Mother’s unexpected answer to a cry from the younger brother had been “OK.” The boys knew the one word response meant mother no longer intended to deal with something. The one word reply hand bounced back like a sledgehammer hitting a rubber gong. It smacked both of them in the face with an undeniable reality.

Dusty, the older brother had punched Sam in the head! The younger had squealed on the elder. Mother had simply replied “Ok.” That could have meant, “Ok, I’ll punish him later,” but it didn’t. It could have meant, “Ok, stop picking on him and he won’t hit you,” but it didn’t. “Ok” was a simple acknowledgement, Mother heard her child’s outcry. The acknowledgement did not mean she intended to do anything, just that she heard it.

Sandi had raised seven boys. Their ages staggered like stair steps, each step up or down, was separated by only a year or two. There were no less than five children in the house at any given time. Battles threatened to erupt at every moment. It is impossible for any parent to wage war on every single issue.

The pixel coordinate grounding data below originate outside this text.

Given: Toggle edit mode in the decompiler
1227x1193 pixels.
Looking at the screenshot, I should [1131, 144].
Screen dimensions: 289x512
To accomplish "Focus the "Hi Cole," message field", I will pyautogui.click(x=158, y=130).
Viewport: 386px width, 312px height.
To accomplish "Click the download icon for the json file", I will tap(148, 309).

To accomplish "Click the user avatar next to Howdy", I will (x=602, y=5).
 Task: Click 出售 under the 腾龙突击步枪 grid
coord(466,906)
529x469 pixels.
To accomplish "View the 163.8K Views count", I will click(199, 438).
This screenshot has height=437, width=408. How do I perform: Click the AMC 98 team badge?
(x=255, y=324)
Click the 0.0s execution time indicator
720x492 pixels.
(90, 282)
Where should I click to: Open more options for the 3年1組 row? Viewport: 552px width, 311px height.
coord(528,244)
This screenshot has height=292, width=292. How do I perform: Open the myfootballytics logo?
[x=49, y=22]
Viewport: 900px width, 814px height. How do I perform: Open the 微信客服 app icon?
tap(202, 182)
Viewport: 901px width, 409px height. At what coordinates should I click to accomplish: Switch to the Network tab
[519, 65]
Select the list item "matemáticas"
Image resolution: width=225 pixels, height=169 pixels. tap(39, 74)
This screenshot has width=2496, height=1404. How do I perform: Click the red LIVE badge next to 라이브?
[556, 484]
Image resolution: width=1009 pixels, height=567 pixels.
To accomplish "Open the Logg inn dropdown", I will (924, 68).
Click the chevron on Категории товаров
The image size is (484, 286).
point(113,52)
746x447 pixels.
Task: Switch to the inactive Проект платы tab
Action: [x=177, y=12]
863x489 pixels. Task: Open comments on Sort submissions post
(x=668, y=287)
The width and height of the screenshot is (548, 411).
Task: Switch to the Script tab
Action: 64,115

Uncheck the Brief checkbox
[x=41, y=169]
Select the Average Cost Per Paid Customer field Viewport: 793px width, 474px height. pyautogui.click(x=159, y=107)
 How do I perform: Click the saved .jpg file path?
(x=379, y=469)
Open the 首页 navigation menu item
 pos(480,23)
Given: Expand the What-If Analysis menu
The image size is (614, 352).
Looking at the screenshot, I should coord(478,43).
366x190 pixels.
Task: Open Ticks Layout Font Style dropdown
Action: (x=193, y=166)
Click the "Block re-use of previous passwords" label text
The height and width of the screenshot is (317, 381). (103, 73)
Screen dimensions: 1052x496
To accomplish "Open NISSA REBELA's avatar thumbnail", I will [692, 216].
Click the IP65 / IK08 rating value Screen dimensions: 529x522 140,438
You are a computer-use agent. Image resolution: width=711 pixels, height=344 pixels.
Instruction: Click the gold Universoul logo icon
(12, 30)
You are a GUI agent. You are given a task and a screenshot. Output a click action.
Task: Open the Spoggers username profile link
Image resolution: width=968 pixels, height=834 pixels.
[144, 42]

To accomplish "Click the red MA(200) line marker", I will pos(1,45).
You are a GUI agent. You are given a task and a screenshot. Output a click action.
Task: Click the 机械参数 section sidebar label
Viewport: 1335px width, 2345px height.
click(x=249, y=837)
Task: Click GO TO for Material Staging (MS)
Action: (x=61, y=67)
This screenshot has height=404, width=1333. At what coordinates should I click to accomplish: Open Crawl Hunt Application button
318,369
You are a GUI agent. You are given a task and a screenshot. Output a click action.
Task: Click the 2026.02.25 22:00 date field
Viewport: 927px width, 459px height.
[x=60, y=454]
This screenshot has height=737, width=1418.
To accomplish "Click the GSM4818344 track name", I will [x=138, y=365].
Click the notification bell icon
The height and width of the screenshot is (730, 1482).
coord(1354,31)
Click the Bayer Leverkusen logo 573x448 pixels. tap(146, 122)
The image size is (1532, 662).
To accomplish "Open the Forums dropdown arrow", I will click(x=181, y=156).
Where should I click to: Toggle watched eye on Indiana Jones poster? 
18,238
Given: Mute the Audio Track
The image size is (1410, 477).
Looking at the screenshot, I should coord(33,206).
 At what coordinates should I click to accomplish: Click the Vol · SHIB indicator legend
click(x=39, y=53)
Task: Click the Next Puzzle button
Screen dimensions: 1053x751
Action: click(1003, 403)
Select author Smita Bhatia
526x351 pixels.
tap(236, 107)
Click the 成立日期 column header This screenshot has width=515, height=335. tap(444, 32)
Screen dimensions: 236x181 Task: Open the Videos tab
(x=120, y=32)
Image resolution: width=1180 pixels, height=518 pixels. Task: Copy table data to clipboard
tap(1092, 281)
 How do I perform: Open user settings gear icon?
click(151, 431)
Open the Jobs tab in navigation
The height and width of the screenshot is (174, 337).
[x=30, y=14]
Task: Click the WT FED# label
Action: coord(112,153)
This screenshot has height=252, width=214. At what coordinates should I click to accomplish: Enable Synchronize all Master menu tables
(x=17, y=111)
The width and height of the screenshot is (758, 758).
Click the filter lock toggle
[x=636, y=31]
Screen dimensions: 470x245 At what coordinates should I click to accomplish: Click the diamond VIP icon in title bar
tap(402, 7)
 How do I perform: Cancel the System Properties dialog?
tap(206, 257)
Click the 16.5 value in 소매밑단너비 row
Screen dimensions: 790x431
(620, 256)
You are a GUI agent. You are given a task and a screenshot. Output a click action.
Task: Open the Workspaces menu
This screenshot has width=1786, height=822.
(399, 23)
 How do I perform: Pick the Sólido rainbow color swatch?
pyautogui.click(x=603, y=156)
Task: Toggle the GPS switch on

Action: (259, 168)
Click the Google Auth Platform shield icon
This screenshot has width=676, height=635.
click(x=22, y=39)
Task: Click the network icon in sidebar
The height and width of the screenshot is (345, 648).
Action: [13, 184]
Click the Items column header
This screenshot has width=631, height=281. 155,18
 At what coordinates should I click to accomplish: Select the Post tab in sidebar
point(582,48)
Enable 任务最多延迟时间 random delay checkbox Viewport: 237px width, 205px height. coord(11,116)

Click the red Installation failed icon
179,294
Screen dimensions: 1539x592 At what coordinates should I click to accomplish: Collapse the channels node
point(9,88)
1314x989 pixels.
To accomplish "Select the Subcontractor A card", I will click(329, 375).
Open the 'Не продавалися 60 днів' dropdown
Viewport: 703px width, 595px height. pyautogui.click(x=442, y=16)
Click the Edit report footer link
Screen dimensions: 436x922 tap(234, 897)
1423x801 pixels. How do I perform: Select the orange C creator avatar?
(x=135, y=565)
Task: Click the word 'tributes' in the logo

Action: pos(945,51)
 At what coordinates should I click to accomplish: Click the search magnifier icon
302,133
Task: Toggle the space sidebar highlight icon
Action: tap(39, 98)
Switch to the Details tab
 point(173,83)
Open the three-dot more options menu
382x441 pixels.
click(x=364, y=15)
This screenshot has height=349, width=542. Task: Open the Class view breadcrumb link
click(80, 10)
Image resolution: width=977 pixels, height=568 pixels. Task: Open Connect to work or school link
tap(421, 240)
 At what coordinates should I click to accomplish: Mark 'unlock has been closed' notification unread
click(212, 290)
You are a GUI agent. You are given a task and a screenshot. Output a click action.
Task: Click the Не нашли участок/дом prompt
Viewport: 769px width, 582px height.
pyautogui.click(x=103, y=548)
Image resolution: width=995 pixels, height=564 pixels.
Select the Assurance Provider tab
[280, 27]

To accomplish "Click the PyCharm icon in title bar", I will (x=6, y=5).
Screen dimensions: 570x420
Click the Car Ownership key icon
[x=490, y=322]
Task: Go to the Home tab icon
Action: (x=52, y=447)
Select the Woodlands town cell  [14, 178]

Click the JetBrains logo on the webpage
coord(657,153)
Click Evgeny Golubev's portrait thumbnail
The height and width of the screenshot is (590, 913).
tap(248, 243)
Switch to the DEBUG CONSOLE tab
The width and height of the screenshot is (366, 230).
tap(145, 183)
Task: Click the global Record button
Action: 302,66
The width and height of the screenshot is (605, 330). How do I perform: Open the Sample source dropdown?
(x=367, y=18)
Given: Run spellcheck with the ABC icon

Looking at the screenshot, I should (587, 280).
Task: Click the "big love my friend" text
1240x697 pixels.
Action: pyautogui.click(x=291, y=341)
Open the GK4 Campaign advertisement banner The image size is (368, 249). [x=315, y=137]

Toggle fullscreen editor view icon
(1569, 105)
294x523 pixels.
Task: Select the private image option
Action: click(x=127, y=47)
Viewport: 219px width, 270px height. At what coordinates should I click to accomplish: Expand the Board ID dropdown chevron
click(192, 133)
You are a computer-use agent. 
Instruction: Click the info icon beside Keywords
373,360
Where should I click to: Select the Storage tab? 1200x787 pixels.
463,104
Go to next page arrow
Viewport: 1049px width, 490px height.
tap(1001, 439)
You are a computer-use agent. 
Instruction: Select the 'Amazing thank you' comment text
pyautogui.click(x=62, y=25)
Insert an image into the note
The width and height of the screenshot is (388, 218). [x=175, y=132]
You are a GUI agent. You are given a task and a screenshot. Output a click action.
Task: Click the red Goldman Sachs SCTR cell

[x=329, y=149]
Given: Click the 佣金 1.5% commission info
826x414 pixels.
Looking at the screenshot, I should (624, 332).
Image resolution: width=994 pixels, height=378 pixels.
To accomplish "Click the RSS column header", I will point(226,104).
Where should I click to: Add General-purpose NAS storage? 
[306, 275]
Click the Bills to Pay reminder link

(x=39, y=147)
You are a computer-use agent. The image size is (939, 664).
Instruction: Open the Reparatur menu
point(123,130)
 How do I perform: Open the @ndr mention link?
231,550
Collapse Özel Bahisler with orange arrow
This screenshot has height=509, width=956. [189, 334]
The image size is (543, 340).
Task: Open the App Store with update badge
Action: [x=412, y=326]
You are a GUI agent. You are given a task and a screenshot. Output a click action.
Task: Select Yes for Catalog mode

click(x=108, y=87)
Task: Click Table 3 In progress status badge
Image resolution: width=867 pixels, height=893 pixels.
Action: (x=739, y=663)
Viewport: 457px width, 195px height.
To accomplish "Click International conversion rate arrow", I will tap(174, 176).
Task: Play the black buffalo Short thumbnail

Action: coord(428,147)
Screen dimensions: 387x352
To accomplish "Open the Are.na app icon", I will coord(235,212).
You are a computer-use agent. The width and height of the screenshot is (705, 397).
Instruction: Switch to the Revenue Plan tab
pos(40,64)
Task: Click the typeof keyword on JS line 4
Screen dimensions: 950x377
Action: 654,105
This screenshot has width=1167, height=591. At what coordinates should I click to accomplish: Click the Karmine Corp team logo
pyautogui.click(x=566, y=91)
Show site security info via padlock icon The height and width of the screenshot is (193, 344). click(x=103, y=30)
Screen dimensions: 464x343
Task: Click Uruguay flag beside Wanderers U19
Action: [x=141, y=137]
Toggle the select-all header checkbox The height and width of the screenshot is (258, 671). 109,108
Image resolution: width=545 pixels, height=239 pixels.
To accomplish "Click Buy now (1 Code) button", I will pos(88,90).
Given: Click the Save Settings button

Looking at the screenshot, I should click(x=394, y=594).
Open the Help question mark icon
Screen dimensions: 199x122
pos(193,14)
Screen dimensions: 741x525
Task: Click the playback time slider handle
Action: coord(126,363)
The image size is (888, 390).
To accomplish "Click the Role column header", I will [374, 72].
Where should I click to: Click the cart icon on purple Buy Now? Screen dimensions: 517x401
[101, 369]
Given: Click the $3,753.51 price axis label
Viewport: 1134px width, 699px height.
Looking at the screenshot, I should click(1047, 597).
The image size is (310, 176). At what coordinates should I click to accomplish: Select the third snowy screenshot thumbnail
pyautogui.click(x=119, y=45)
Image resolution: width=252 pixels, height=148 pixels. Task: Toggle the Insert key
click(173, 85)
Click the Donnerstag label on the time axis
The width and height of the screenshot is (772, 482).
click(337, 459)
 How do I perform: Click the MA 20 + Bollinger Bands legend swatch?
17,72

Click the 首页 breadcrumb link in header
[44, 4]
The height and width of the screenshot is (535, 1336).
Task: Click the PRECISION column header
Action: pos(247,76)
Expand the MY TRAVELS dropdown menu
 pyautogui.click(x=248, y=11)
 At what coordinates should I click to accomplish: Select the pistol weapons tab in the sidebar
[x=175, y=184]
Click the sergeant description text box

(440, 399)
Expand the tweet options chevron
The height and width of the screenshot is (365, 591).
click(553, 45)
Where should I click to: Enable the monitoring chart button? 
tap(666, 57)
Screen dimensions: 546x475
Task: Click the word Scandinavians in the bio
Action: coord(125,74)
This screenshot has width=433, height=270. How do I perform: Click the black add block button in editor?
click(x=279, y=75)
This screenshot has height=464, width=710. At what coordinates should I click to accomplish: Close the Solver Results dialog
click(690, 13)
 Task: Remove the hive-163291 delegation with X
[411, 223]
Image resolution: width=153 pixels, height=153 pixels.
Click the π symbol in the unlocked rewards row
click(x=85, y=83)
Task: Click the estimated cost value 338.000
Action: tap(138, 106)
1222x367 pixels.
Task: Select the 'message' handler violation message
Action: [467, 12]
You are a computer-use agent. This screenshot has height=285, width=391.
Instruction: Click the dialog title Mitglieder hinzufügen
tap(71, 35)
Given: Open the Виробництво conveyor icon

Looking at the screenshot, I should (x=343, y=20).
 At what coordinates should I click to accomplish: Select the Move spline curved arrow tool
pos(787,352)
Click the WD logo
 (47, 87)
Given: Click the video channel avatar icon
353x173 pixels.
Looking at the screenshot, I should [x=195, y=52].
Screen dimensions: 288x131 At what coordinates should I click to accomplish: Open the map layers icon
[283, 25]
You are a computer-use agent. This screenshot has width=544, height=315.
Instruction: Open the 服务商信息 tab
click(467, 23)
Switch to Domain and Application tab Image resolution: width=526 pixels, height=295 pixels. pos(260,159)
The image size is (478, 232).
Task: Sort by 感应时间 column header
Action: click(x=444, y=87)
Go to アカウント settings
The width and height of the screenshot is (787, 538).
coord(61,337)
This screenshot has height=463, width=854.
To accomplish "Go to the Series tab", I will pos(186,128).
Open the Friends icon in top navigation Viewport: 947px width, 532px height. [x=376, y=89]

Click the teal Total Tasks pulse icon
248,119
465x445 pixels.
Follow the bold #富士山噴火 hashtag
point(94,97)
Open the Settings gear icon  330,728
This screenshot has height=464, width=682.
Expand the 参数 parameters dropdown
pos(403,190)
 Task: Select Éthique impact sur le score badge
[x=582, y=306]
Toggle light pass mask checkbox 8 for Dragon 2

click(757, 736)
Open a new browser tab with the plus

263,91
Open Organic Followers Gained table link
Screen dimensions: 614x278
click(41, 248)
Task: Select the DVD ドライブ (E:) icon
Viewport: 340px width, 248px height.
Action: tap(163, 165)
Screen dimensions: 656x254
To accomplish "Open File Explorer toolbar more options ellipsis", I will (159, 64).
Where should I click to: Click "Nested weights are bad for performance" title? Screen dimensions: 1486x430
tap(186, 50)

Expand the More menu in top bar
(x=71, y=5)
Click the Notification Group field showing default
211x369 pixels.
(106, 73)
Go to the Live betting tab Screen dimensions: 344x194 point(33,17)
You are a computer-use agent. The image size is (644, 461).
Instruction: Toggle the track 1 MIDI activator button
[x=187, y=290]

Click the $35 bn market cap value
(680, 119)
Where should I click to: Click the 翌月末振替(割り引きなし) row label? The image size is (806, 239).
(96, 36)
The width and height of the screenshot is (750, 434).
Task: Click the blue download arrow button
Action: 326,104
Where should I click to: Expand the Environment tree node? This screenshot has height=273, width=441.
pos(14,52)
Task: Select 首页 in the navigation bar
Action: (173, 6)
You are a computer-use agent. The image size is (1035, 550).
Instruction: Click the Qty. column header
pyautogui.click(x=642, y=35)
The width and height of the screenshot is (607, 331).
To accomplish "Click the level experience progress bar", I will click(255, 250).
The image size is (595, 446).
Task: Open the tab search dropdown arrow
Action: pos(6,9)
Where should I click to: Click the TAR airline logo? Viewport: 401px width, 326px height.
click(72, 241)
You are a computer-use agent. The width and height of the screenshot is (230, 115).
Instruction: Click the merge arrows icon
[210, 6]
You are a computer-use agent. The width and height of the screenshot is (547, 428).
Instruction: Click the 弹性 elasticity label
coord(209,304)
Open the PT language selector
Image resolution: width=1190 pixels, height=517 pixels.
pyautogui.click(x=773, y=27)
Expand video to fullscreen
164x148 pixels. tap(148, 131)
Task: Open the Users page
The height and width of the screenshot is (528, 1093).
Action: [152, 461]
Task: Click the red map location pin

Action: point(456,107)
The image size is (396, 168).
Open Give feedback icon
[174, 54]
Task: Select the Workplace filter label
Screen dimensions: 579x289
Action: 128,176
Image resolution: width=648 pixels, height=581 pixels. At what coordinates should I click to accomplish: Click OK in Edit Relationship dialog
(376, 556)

In the beginning, the petite mother did wage war on every issue. As her own mother’s echoes of “wait until your father gets home” rattled in her head, the mother of seven vowed never to utter those words. The determination to keep that vow insured every issue or conflict be resolved by no one else but she.

Many times, when learning that she had raised seven boys, friends would ask her for advice. How had she managed to raise seven children without losing her sanity?

“Pick your battles.” was the middle-aged redhead’s motto and frequent reply. She was quite at peace when she made these statements. A joyful peace flickered in her soft blue eyes.

Any mother of seven learns, in short order, she cannot resolve every issue herself. Regardless, she refused to utter the threat that would throw unresolved issues onto the shoulders of her husband. Slowly she began to employ another tactic.

It had begun years ago, when the oldest child reached puberty. With hormones came defiance and the self-assertion. The boy would do as he pleased. Having no strength of will to match the determination of a teenager, the Mother began the implementation of a one-word acknowledgement. “OK.”

It took one teenage son to instill wisdom in a woman who intended to keep a vow. She was wise enough to know that she must let the child make his own decisions and therefore his own successes or failures. It was time to let go.

When the oldest child would announce things such as “I’m not going to school anymore.” His mother would simply say “OK.” With his first truancy violation, the eldest learned quickly. Mother had never given him permission to skip school. She was telling him, in her own way, that he had better think about what he was saying. He needed to think about what kind of decision he would make. From that moment forward, the older son got no advice from his mother that he had not solicited.

The other children learned in their own way, if Mother uttered the one word acknowledgement, she was done. Whatever prompted her to give up with the one word resignation of “OK” was your baby now!

The two youngest boys had been fighting. Sam had screamed out that the older brother hit him.

“OK” the one word response loomed in the air as proof positive that mother had scratched one more thing off her list. She was done. The next step was “You should have known better” and both boys knew it. They had both heard conversations between their mother and their older siblings when Sandi would utter the phrase.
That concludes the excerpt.